(Data on locating visible targets)
*-*-*
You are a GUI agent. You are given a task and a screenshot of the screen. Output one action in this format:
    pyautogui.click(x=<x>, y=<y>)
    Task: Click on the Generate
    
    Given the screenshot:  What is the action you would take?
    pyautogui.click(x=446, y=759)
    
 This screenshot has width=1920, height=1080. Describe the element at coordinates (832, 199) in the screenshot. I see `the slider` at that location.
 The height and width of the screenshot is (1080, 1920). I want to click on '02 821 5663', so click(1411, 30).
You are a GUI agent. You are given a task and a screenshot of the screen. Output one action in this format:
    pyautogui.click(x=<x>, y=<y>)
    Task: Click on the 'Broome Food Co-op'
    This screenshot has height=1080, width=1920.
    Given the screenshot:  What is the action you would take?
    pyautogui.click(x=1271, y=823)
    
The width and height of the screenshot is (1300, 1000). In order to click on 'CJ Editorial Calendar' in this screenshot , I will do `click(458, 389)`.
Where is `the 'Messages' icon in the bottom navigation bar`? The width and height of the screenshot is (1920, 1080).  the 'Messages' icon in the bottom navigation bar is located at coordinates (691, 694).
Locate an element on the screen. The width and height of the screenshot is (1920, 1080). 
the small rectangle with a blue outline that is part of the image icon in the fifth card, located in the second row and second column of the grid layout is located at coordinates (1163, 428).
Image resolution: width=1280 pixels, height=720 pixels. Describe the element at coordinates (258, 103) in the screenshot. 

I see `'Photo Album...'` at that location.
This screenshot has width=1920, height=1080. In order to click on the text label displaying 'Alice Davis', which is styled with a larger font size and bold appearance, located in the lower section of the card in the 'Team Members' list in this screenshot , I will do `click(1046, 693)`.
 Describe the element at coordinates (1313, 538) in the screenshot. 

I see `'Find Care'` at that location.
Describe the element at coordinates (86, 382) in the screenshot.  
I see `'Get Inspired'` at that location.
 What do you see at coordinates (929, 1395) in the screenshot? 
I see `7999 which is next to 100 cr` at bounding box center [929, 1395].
*-*-*
* Requirement
Pull out every line of the records above that contains the string "icon", matching case exactly, and copy each one unchanged.

* Correct response
Where is `the 'Messages' icon in the bottom navigation bar`? The width and height of the screenshot is (1920, 1080).  the 'Messages' icon in the bottom navigation bar is located at coordinates (691, 694).
the small rectangle with a blue outline that is part of the image icon in the fifth card, located in the second row and second column of the grid layout is located at coordinates (1163, 428).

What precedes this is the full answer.